Multicultural traverses to Dome C

For the last 10 years, three French-led traverses have transported building materials and fuel supplies on tractor-towed sledges from coastal Dumont d'Urville station to Dome C, 1100km inland and 3200m above sea level. In the past few years diesel mechanics from the Australian Antarctic Program have been invited to participate in these traverses trading knowledge with the French. This year we (John Donaldson and Scott Noblet) participated in the second and third traverses.

It takes 12 days on average to get to Dome C with the loaded sleds and about eight days to return. The start is slow, with large sastrugi and a relatively steep climb keeping the average speed below about 11km/h. As fuel is used, fuel sleds are left for collection on the return trip. Loss of power to the tractors due to altitude is counteracted by the load getting lighter and the road getting smoother. As the temperature steadily decreases so does the wind, making bearable temperatures of minus 30°–40°.

About 470 tons of ‘usable’ cargo was delivered to Dome C station by the three traverses this season. After unloading of sleds at Dome C the vehicles are serviced over two days before starting on the return trip. ‘Downhill’ speeds are at least 14km/h and usually much more, especially with the help of a snowplough smoothing the sastrugi.

A typical day on traverse involved waking up at 7:15am, having a quick breakfast, then starting the tractors at 8 o'clock and warming them up for half an hour. By 8:30am loads were connected and the train ready to start. At 1:30pm we stopped for one hour for lunch before driving again non-stop until 8:30pm.

The nine people all had jobs.
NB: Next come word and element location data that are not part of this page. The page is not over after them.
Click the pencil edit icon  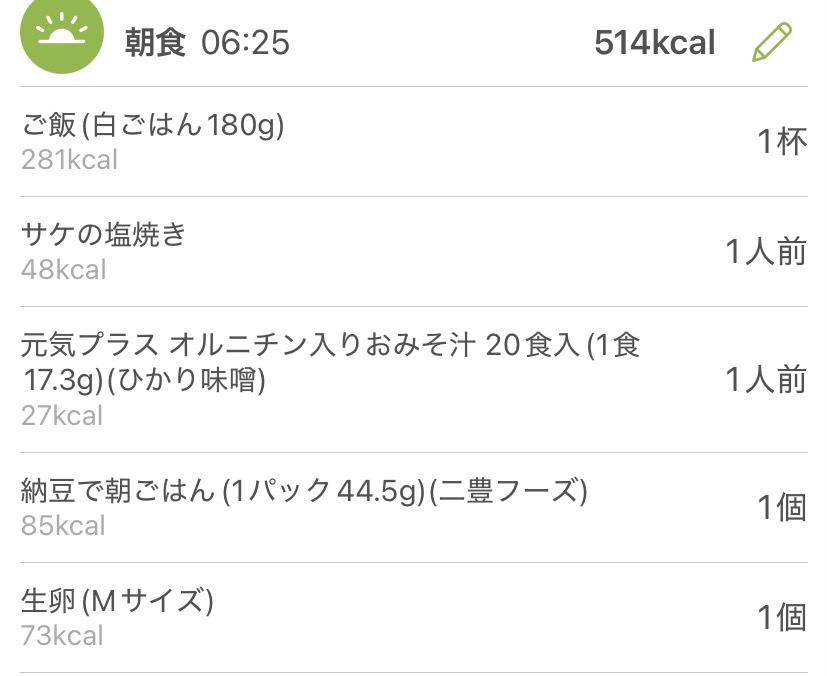771,42
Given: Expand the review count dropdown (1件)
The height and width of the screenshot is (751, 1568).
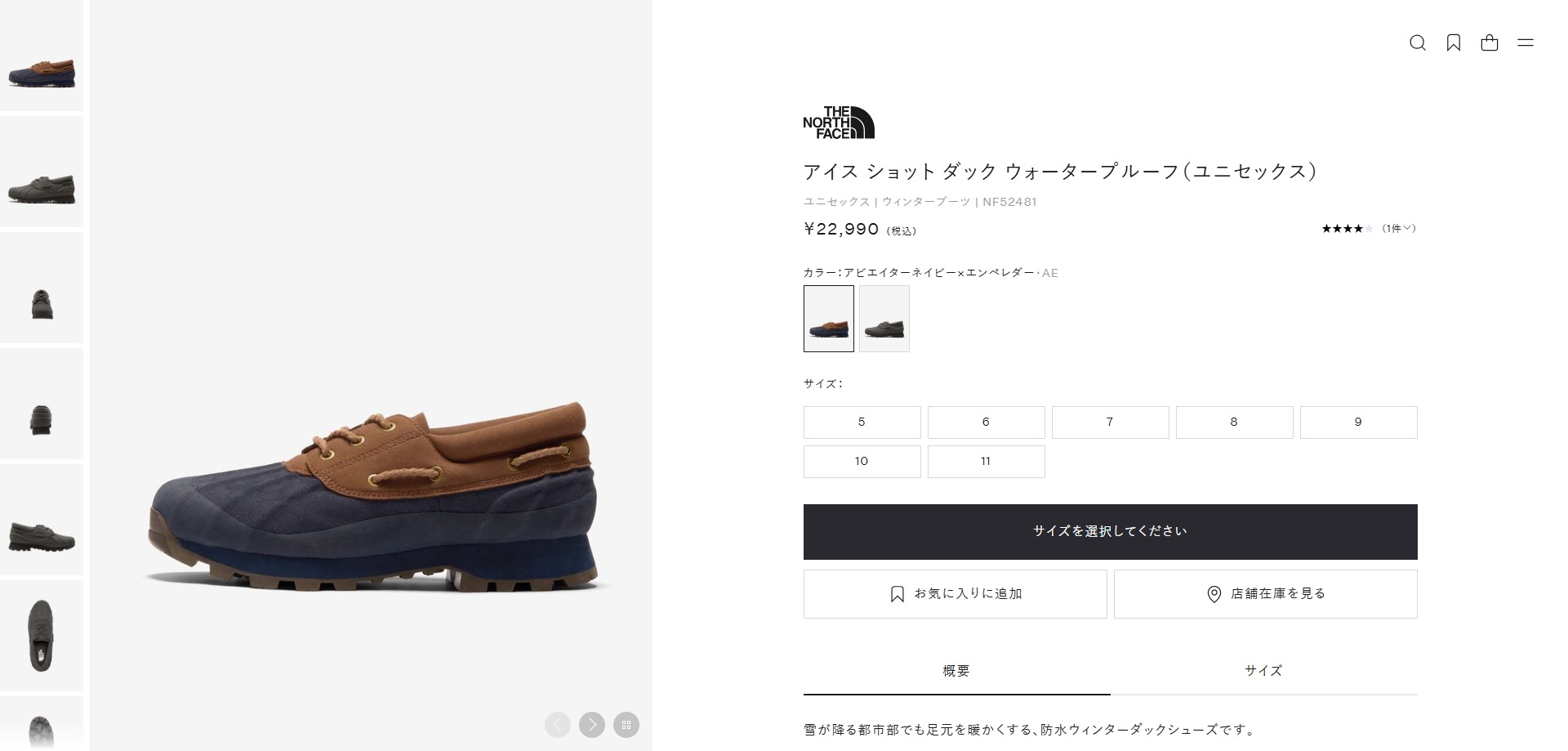Looking at the screenshot, I should point(1399,229).
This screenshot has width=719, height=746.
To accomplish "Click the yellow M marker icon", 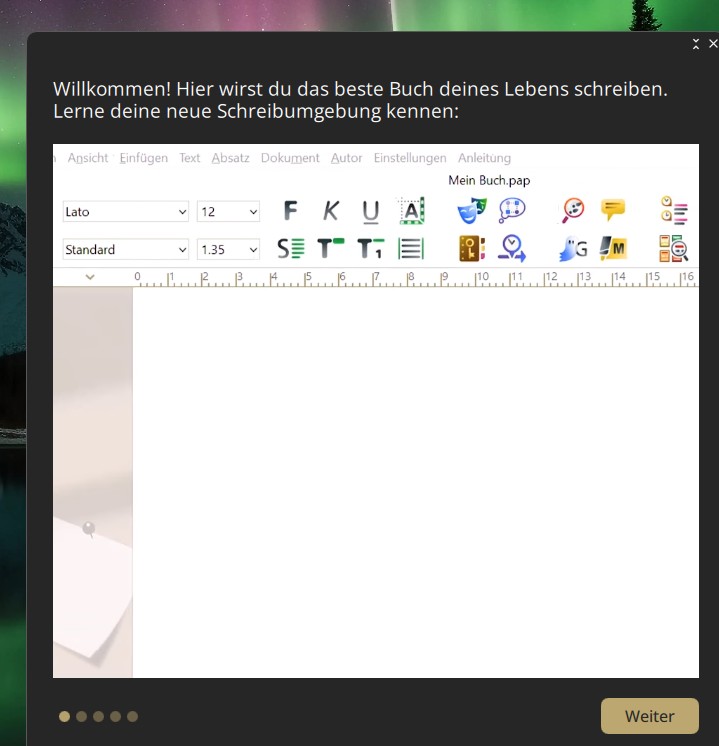I will coord(613,248).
Two people checked the sleds and loads, two people fuelled up the nine vehicles, three mechanics serviced the vehicles, one person prepared the meals and one did odd jobs like filling the snow melter, cleaning the incinerator toilet and helping out where needed. Food — all pre-cooked in Australia — was prepared by the doctor.

We had a great time. We learned a lot and were made very welcome by both the French and Italian people, who were very patient with our shocking attempts at their language. Most of them have a lot of traverse experience, having been involved for many years, and everything ran very smoothly and efficiently.